Keine Fahrspurenveränderung auf der A 7 im Baustellenbereich Schwarmstedt-Mellendorf

Heidekreis. Niedersächsisches Verkehrsministerium lehnt den Antrag von Landrat Manfred Ostermann auf Umbau der vorhandenen „5+0“ in eine „4+0-Verkehrsführung“ auf der A 7 im Baustellenbereich zwischen den Anschlussstellen Schwarmstedt – Mellendorf ab.
Zur Begründung wurde ausgeführt, dass die gewählte Verkehrsführung mit drei Fahrspuren Richtung Hamburg und zwei Fahrspuren Richtung Hannover die Verkehrsführung darstelle, die den Verkehr vergleichsweise am wenigsten belaste. Landrat Manfred Ostermann reagiert auf die Entscheidung aus Hannover mit großem Unverständnis.

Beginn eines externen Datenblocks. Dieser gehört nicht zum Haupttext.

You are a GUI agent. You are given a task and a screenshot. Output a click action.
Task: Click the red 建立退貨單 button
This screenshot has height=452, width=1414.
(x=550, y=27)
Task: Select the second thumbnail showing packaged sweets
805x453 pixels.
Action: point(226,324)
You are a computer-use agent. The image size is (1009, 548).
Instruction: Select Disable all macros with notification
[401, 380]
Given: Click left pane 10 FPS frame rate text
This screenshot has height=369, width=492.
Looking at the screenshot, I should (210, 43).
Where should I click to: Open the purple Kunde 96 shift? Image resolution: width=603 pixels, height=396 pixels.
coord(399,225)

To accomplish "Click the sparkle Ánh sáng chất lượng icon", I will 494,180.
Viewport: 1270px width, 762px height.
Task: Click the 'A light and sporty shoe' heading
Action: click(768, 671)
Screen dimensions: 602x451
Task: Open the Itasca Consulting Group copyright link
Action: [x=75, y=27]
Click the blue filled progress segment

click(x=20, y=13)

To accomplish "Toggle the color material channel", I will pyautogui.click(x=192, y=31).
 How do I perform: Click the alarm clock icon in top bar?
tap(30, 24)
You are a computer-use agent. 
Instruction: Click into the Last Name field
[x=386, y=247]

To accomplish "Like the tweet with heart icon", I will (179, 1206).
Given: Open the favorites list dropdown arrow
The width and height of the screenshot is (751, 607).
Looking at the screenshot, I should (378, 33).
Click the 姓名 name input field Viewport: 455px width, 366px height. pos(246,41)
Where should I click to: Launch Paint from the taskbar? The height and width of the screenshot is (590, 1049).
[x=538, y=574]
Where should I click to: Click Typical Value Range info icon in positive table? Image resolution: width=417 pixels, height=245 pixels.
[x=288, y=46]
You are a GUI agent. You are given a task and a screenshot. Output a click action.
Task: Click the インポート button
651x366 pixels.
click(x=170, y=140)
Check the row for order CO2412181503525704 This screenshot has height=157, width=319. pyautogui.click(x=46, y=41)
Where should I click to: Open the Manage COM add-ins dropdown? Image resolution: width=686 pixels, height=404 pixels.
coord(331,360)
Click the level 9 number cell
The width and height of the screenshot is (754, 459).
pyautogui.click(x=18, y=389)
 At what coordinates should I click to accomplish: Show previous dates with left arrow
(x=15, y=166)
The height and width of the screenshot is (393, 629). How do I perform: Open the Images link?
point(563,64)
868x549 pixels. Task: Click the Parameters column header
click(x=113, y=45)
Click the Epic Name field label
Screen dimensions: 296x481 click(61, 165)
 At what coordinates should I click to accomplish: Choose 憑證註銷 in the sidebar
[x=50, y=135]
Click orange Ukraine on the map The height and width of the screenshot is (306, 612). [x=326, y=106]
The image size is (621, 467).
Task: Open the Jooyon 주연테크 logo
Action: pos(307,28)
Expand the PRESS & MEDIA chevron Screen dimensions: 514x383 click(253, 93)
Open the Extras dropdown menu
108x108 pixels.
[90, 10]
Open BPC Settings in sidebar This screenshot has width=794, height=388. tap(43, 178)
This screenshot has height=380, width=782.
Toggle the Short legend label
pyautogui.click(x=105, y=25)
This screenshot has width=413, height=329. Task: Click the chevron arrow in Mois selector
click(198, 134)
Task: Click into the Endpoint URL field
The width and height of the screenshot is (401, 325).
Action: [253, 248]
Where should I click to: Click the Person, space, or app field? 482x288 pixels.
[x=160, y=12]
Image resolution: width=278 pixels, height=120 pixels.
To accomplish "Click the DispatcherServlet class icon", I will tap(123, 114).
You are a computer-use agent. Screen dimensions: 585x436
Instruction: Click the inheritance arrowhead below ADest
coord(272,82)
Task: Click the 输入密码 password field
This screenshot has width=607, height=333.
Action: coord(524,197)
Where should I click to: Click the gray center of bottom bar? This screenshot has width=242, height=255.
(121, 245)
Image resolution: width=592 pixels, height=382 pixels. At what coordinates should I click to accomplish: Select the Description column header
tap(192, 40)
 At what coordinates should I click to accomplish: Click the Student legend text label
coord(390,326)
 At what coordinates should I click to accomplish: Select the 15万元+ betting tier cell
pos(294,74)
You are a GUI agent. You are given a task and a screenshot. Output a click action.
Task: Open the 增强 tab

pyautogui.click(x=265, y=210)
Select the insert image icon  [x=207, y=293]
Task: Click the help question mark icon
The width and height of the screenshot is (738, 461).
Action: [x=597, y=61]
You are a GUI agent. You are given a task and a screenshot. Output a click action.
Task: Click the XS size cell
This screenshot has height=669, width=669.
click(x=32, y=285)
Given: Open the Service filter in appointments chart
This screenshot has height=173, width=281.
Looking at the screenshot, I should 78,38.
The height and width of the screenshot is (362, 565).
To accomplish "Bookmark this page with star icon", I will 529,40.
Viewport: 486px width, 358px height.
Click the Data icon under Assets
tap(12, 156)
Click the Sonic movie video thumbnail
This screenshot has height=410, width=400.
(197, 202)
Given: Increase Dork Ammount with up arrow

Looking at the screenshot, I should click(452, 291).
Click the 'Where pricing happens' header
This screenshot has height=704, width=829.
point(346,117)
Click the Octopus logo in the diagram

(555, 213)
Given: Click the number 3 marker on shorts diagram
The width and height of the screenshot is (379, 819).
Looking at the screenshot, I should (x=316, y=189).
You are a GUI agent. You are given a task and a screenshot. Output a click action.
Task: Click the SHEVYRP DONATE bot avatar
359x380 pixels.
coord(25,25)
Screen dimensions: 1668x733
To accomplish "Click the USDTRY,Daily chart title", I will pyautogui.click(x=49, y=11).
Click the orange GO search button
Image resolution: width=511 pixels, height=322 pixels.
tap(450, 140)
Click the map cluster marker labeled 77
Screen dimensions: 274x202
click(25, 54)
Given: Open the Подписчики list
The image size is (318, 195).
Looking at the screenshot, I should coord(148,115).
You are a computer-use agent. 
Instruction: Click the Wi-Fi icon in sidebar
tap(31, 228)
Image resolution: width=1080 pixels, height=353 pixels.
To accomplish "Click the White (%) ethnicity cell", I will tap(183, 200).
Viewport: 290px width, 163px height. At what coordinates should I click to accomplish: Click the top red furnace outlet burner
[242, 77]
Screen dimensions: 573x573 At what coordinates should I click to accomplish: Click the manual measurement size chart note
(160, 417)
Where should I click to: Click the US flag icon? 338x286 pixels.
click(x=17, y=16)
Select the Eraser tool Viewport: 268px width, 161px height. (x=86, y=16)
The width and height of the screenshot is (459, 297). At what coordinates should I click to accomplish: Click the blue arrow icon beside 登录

Auch die Landtagsabgeordneten aus dem Heidekreis Gudrun Pieper, Karl-Ludwig von Danwitz und Sebastian Zinke bedauern die Reaktion des Verkehrsministeriums sehr, werde der Verkehrssicherheit leider gar keine Bedeutung beigemessen. Das hohe Unfallrisiko in Richtung Hannover bleibt. Insbesondere wegen der bevorstehenden Sommerferien ist die Verkehrslage in Richtung Süden weiter angespannt. Die hohe physische und psychische Belastung der Feuerwehreinsatz- und Rettungskräfte durch teils schwere Unfälle auf der A 7 im Heidekreis bleibt bestehen, so Ostermann. Der Landrat und die Landtagsabgeordneten sind sich einig, dass die Fahrspurveränderung zur Erhöhung der Verkehrssicherheit auf der A 7 beitragen würde.